- HALAMAN
========
Pisahkan akun privat dengan akun publik, paham literasi digital, paham pendidikan seksual. Mencegah kecanduan pornografi dengan terapkan peraturan dan disiplin sejak dini, memberikan pondasi agama, memberikan edukasi seks sejak dini.

Sigit Widodo menambahkan, pelecehan seksual adalah salah satu bentuk kekerasan seksual. Pelecehan seksual adalah kekerasan seksual yang dilakukan dalam bentuk tindakan fisik atau non-fisik kepada orang lain, yang berhubungan dengan bagian tubuh seseorang dan terkait hasrat seksual, sehingga mengakibatkan orang lain terintimidasi, terhina, direndahkan, atau dipermalukan.
========
- CUPLIKAN MATERIAL
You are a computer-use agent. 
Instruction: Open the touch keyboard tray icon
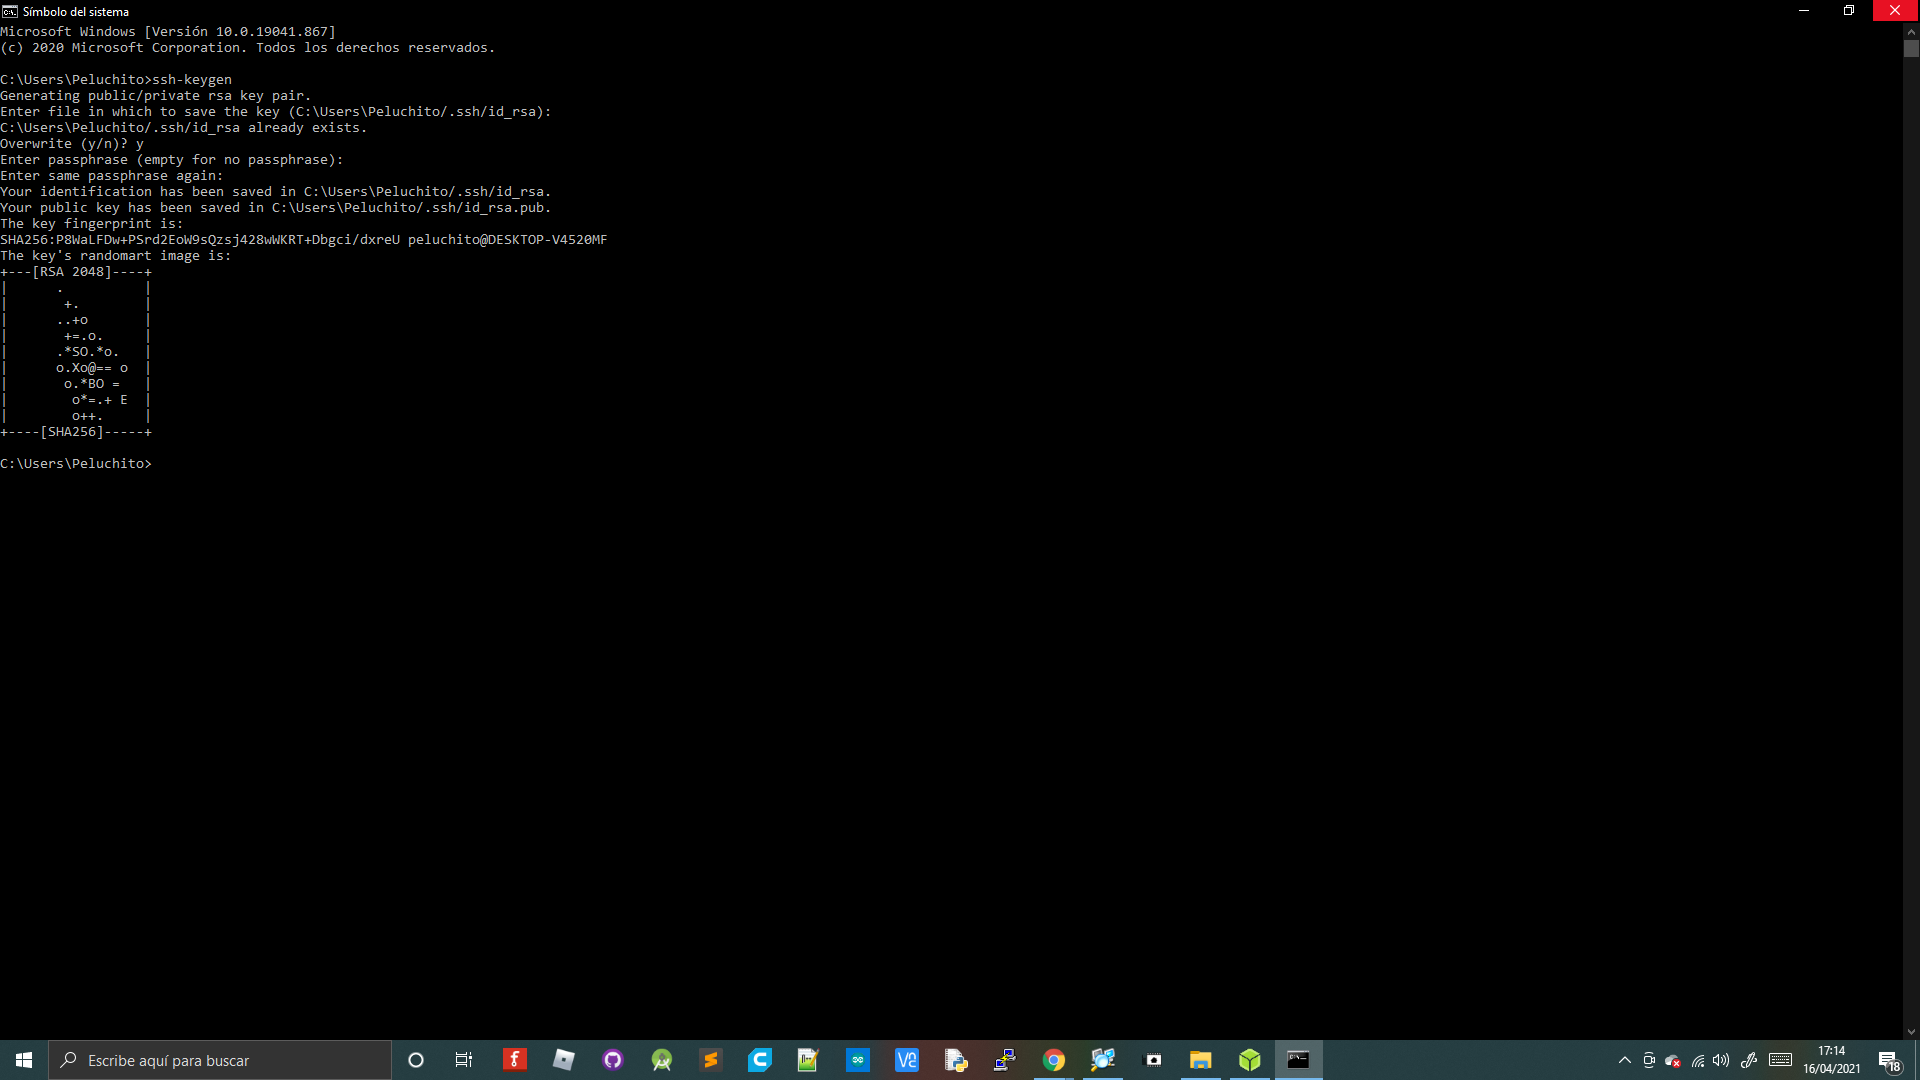tap(1780, 1060)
========
- SOAL LATIHAN
• a. Menurut Sigit Widodo dalam teks tentang kekerasan seksual, pelecehan seksual merupakan salah satu bentuk apa?
• b. Sunting teks tentang kekerasan seksual dengan menuliskan kembali bagian dari "Pisahkan akun privat" sampai "seks sejak dini.". Ganti "pondasi" dengan "landasan".

- JAWABAN TIAP SOAL
• a. Pelecehan seksual merupakan salah satu bentuk kekerasan seksual.

• b.
Pisahkan akun privat dengan akun publik, paham literasi digital, paham pendidikan seksual. Mencegah kecanduan pornografi dengan terapkan peraturan dan disiplin sejak dini, memberikan landasan agama, memberikan edukasi seks sejak dini.